-- Passage for review --
[Start of Attachment]
Burstein sees four key changes in the VC paradigm.

1. Hedging bets. "VC firms will make more risk-mitigated investments," Burstein says. There are a number of ways to hedge: The investments come in later stages, or the investors work more directly in building the company from the ground up, or the company is built with more sophisticated financial engineering than the all-equity structures of the past. The result: "Successful portfolios will have more moderate successes -- and fewer failures."

2. Changing the game. "Emphasize later-stage, distressed, and post-public deals," counsels Burstein. "Companies that are the diamonds in the rough in the post-2000 wreckage will enable VCs to buy more proven assets at lower prices, at least for the next two years."

3. Looking in new places. "VCs need to seek investments in areas they largely shunned during the Web-driven boom of the late 1990s," Burstein says -- for example, security services, medical devices, and small pharmaceuticals.
[End of Attachment]
-- What to work on --
- 1) In the venture capital passage, which three kinds of deals does Burstein tell firms to emphasize?
- 2) Translate this sentence from the venture capital passage into Spanish: "Burstein sees four key changes in the VC paradigm."
- 3) In the venture capital passage, why does Burstein advise putting the emphasis on later-stage, distressed, and post-public deals?
The data that comes after the venture capital passage has nothing to do with what you're asked here.

-- Provided material --
[Start of Attachment]
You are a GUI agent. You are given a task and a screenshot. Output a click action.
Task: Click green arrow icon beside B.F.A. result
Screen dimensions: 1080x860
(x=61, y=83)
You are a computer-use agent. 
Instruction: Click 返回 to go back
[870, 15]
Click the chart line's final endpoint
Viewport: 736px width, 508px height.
[End of Attachment]
[Start of Attachment]
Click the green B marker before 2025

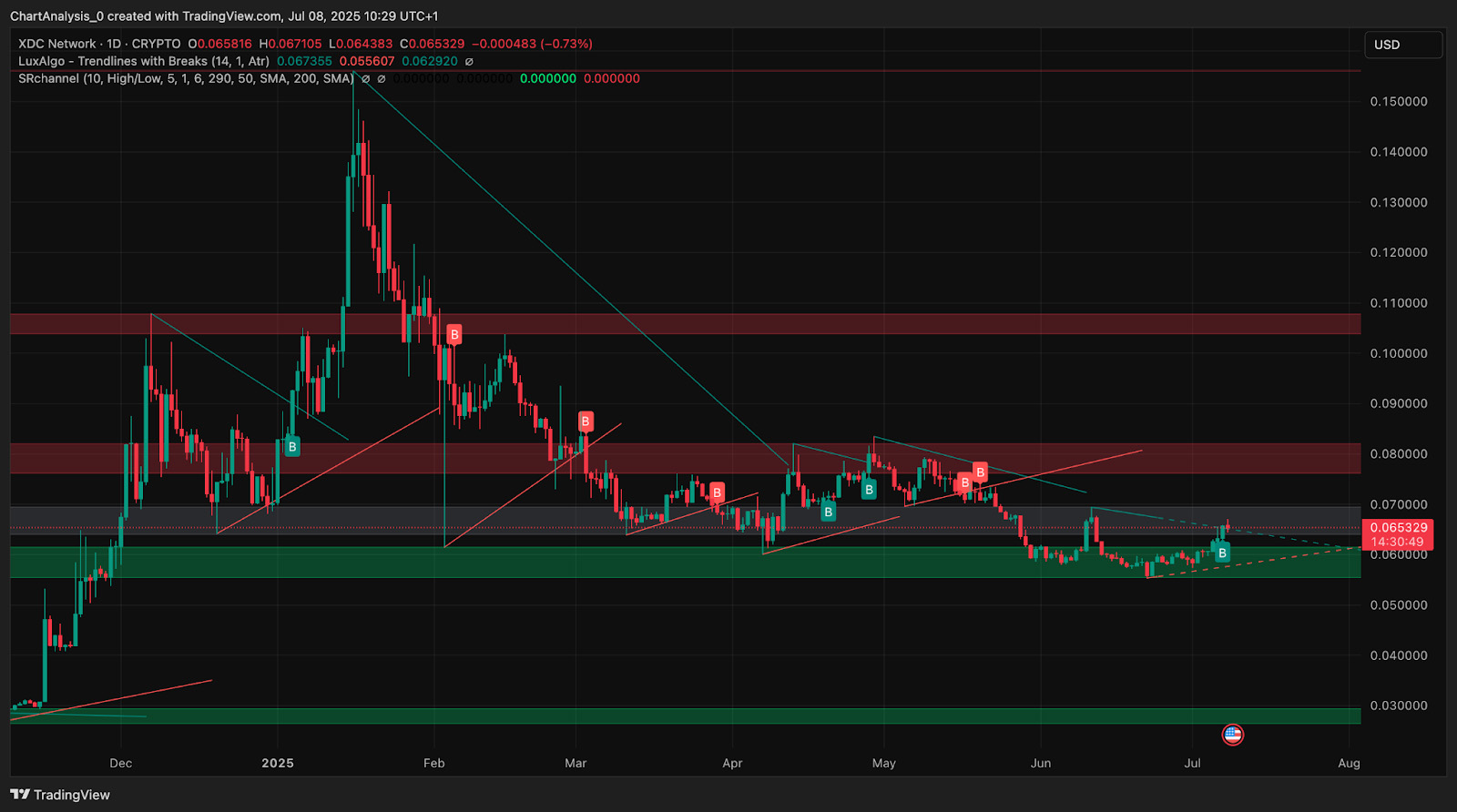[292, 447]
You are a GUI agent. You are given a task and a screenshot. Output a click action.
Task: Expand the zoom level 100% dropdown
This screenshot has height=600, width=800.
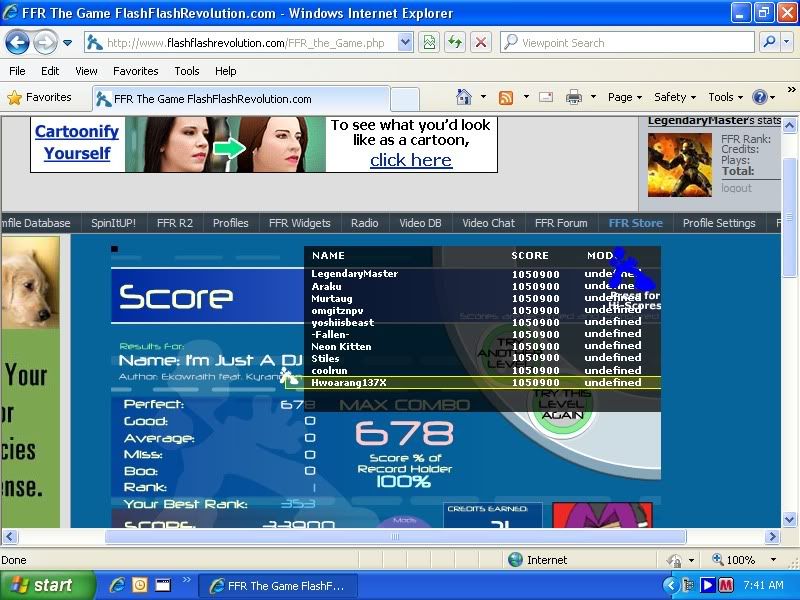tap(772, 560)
[End of Attachment]
[Start of Attachment]
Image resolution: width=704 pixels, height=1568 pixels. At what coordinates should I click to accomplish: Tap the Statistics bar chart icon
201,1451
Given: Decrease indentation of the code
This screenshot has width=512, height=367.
[End of Attachment]
-- Task-by-task results --
- 1) Later-stage, distressed, and post-public deals.

- 2) Burstein ve cuatro cambios clave en el paradigma del capital de riesgo.

- 3) Companies that are diamonds in the rough in the post-2000 wreckage will let VCs buy more proven assets at lower prices. He expects this to hold for at least the next two years.